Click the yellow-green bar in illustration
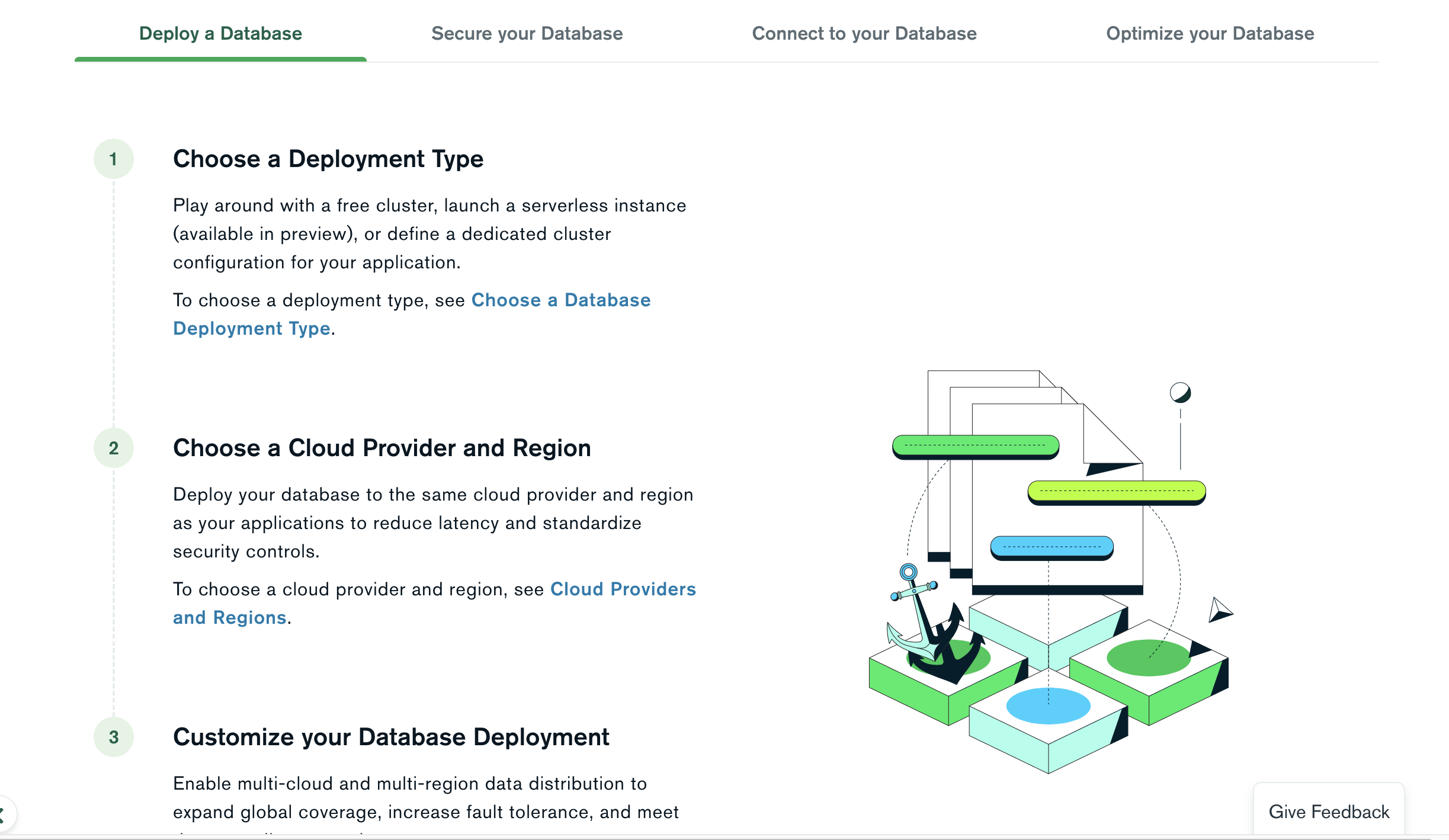The image size is (1449, 840). [x=1116, y=491]
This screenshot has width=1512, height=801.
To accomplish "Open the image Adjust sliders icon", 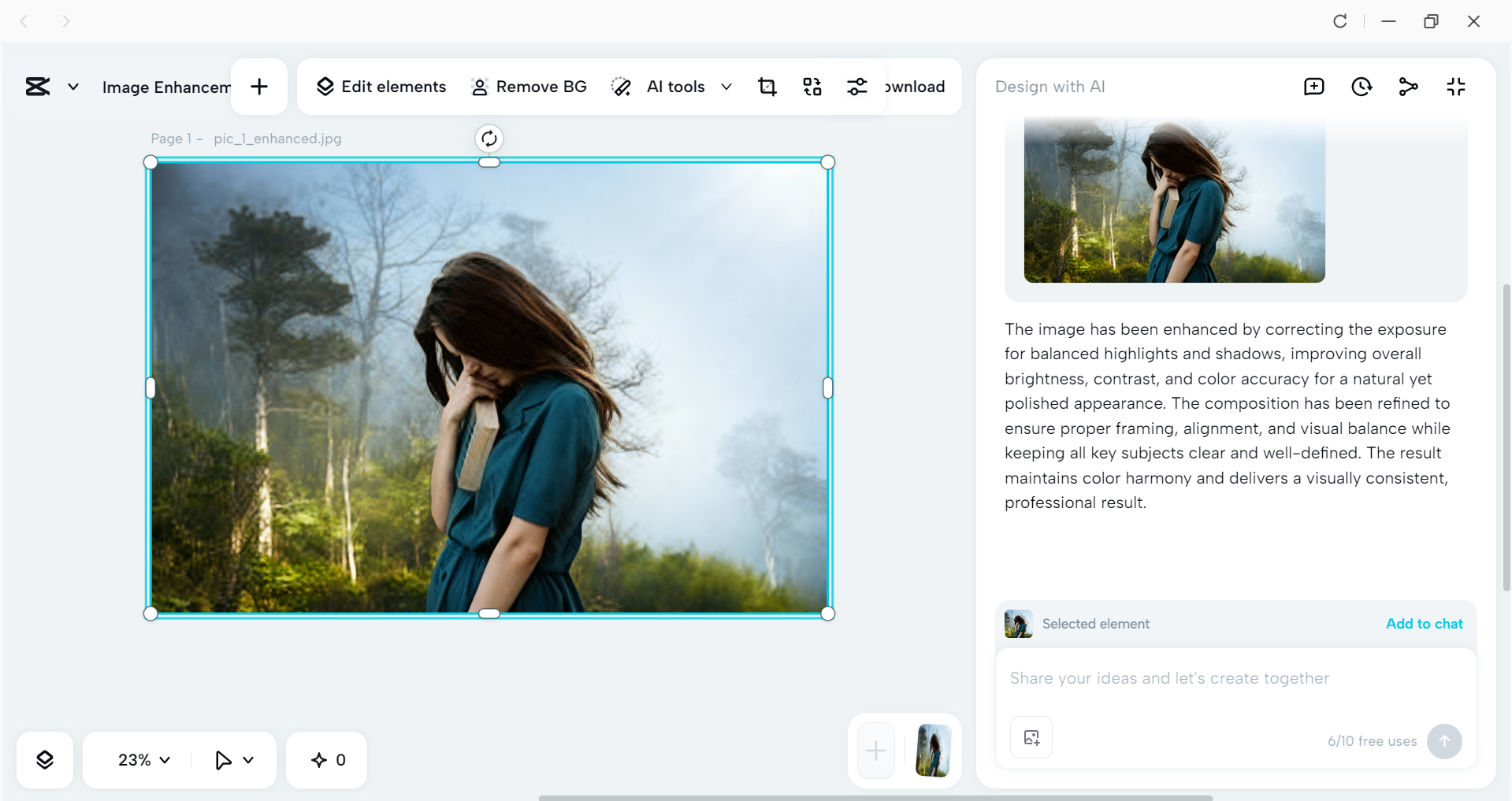I will click(857, 87).
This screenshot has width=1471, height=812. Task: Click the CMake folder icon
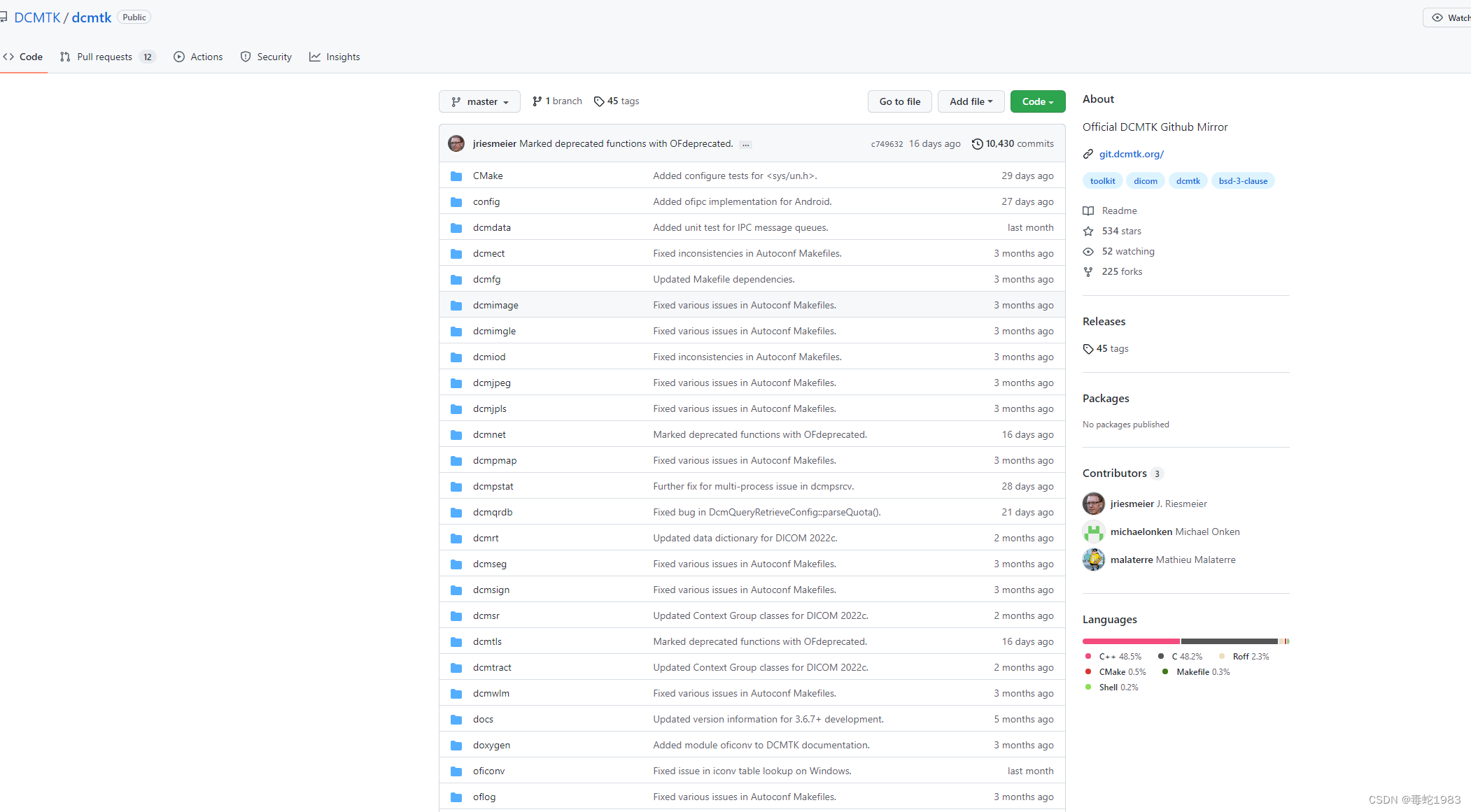[456, 176]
++++
For this exercise, retype exactly, and only, the lines from the line with "This screenshot has width=1471, height=812." through the last line of the material above, both included. Pictures stay out.

#### Solution to the exercise:
This screenshot has width=1471, height=812. Task: Click the CMake folder icon
[456, 176]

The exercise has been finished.